> **Data to examine**

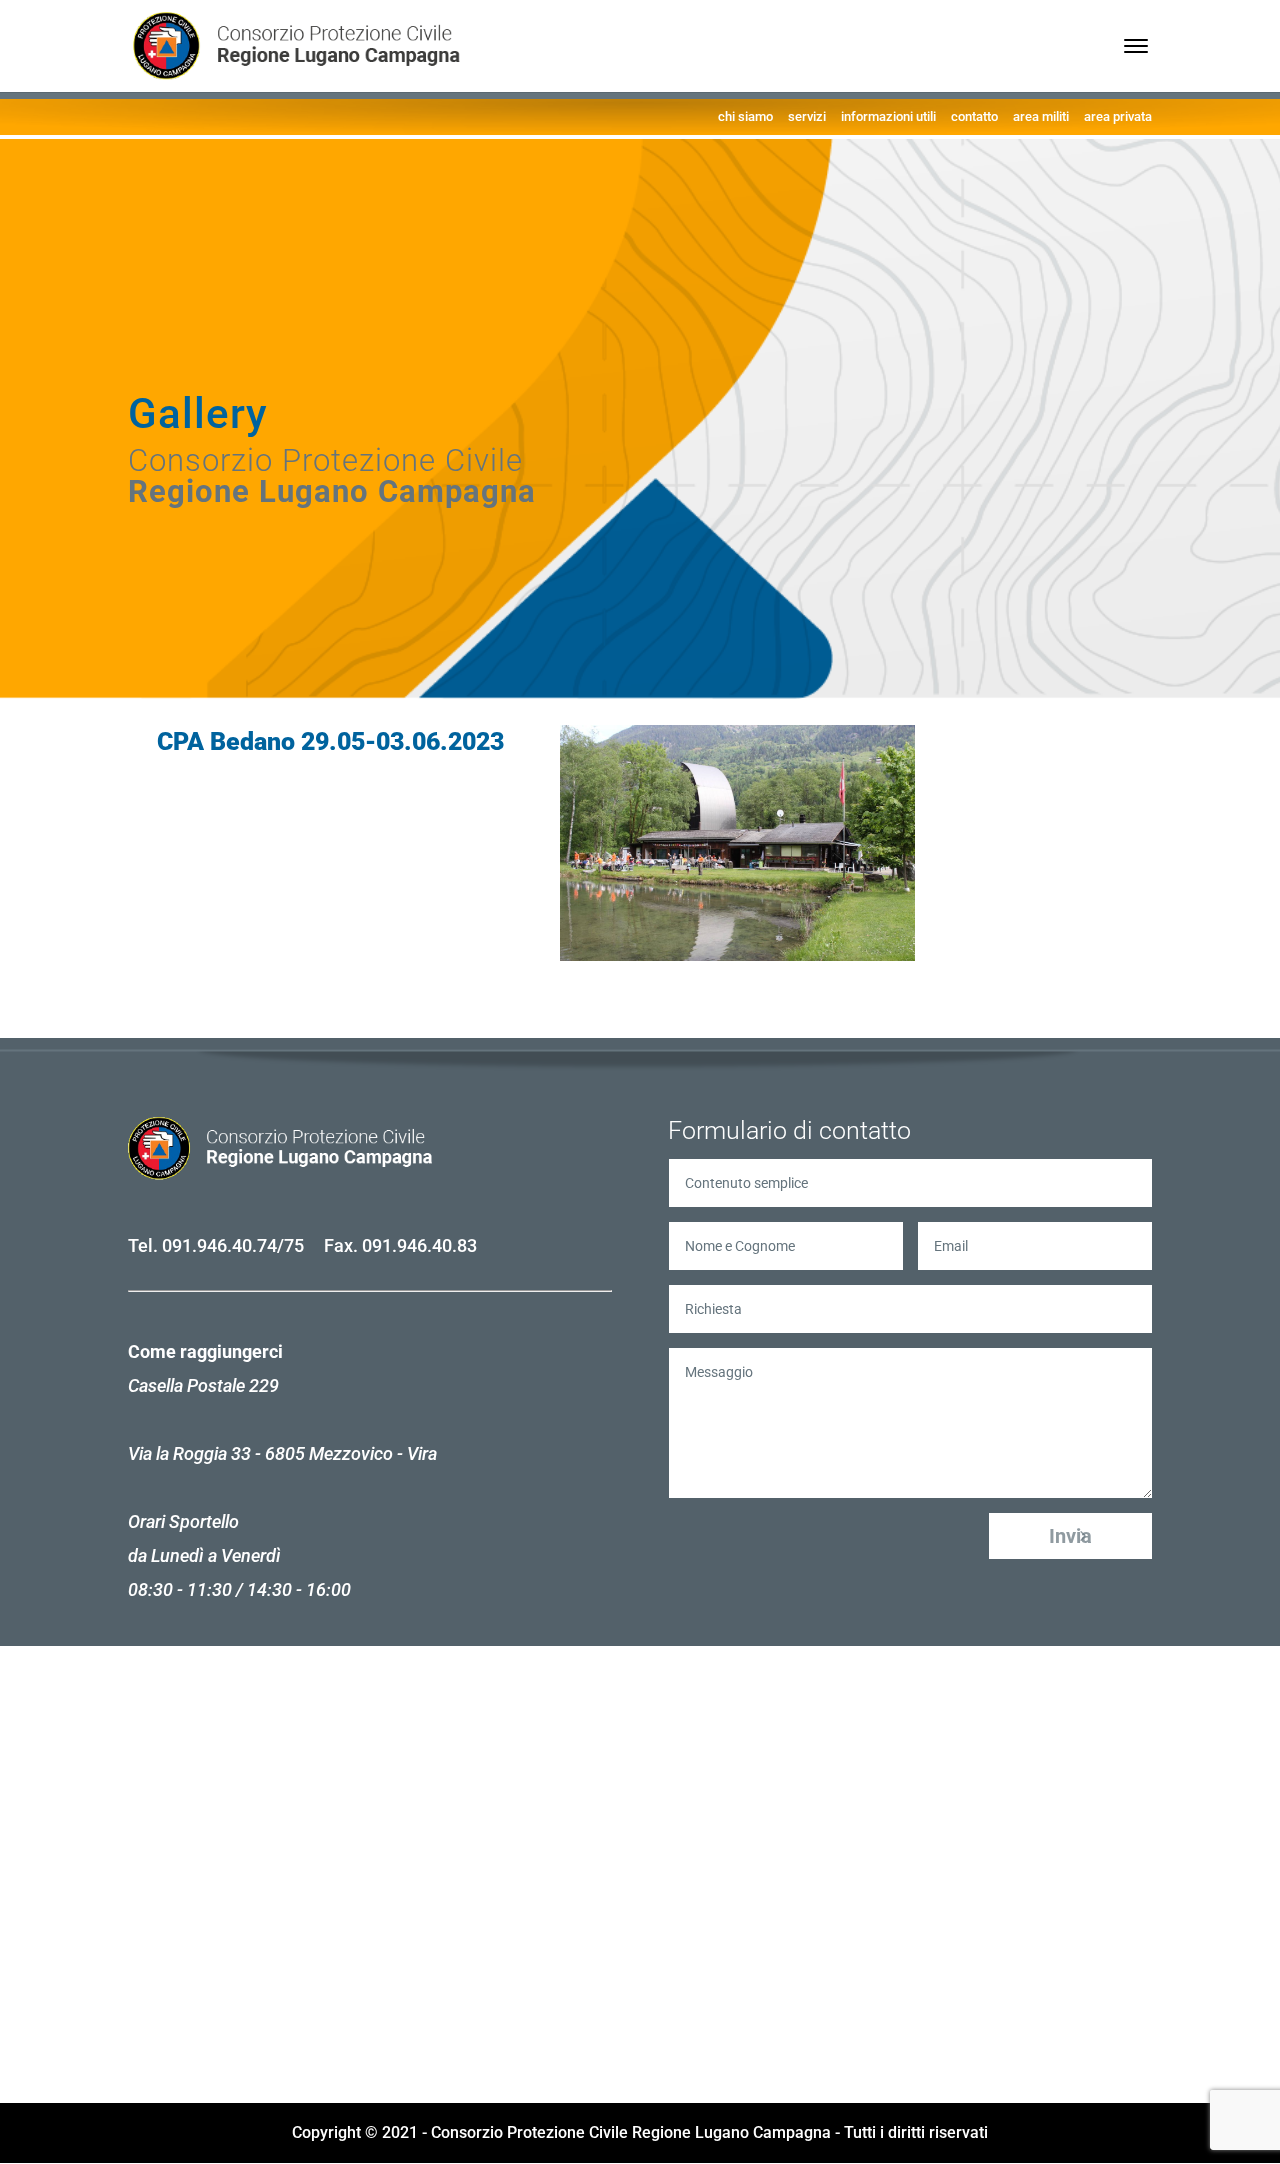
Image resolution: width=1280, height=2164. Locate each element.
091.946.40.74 (219, 1245)
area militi (1041, 116)
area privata (1118, 116)
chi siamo (745, 116)
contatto (974, 116)
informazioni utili (888, 116)
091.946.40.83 (419, 1245)
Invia (1070, 1536)
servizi (807, 116)
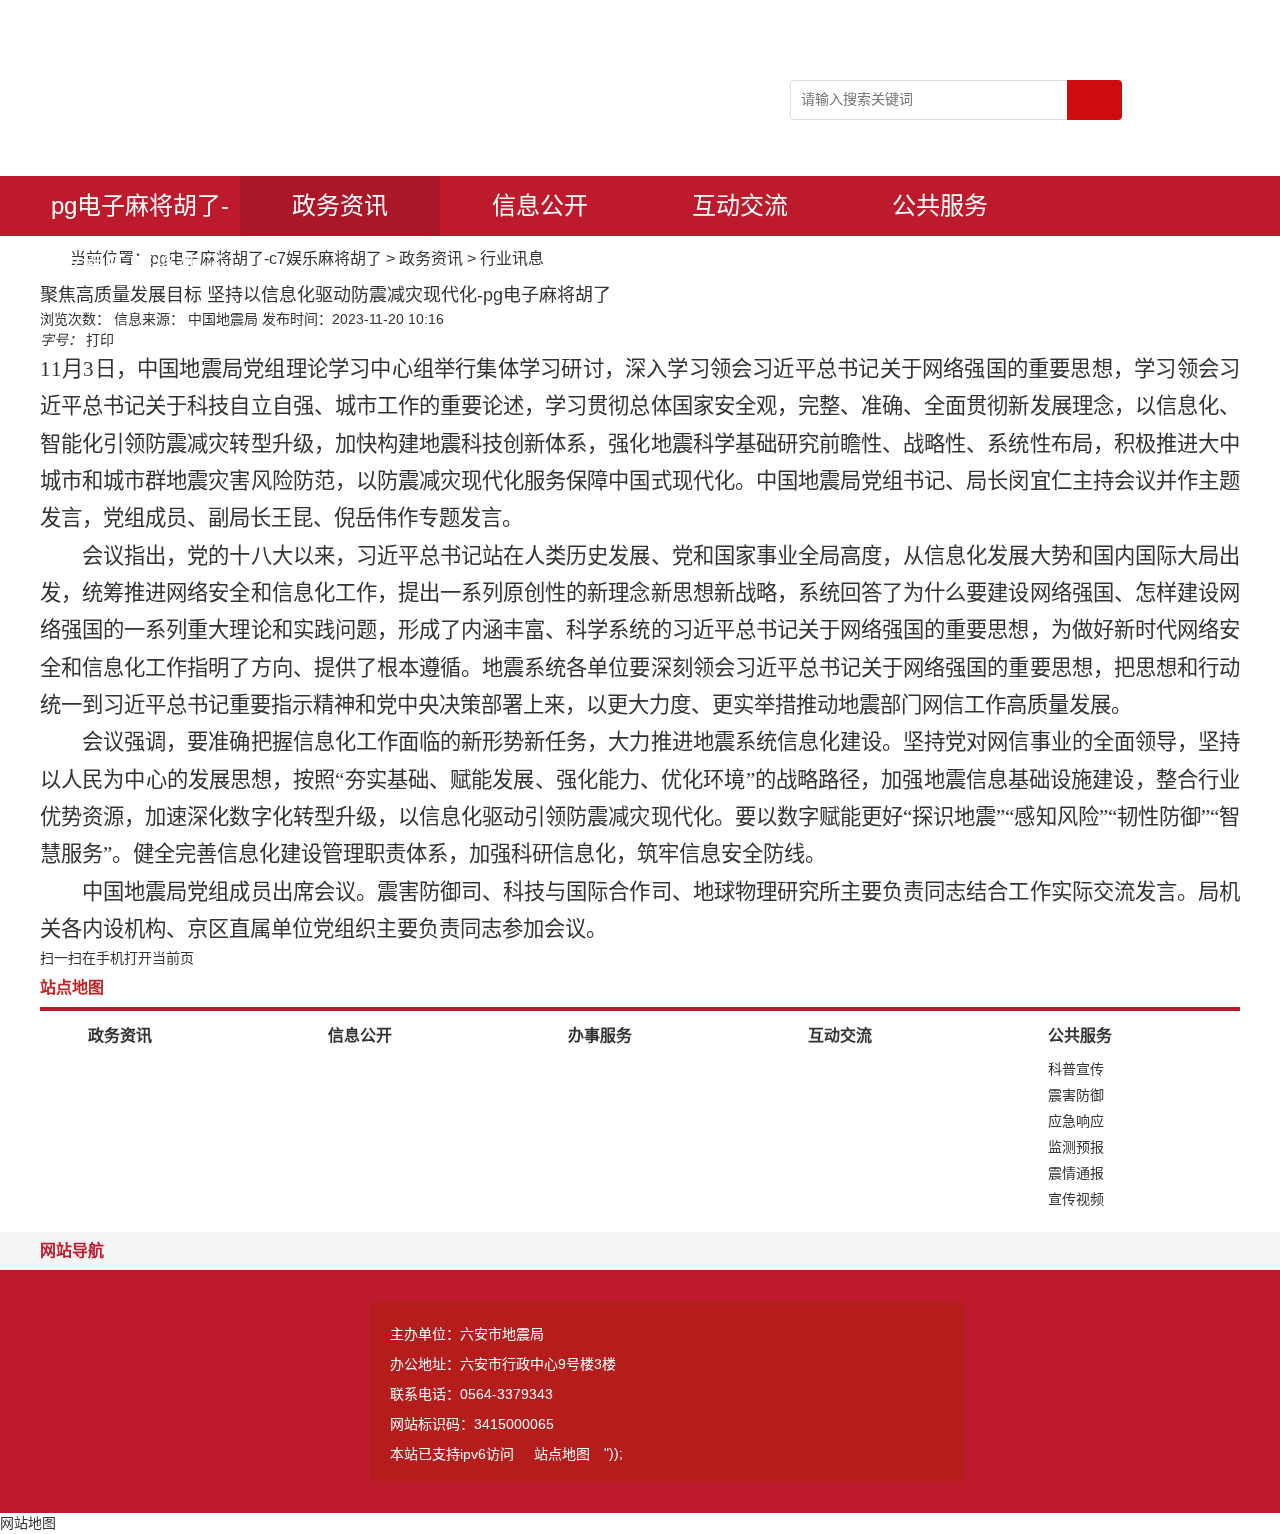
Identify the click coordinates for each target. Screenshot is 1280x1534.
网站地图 (28, 1523)
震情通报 (1076, 1173)
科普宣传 (1076, 1069)
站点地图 (562, 1454)
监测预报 (1076, 1147)
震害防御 (1076, 1095)
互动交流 (740, 205)
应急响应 (1076, 1121)
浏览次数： (75, 319)
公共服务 (940, 205)
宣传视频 (1076, 1199)
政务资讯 (340, 205)
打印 (100, 340)
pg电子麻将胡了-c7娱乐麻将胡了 (140, 214)
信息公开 (540, 205)
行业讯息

> **Task**
Restate the lines above from the one containing "informazioni utili (888, 116)" through the one containing "政务资讯 (340, 205)", inclusive, exactly and without pictures.

> **Exercise result**
informazioni utili (888, 116)
091.946.40.83 (419, 1245)
Invia (1070, 1536)
servizi (807, 116)
Identify the click coordinates for each target. Screenshot is 1280x1534.
网站地图 (28, 1523)
震情通报 (1076, 1173)
科普宣传 (1076, 1069)
站点地图 (562, 1454)
监测预报 (1076, 1147)
震害防御 (1076, 1095)
互动交流 (740, 205)
应急响应 (1076, 1121)
浏览次数： (75, 319)
公共服务 (940, 205)
宣传视频 (1076, 1199)
政务资讯 (340, 205)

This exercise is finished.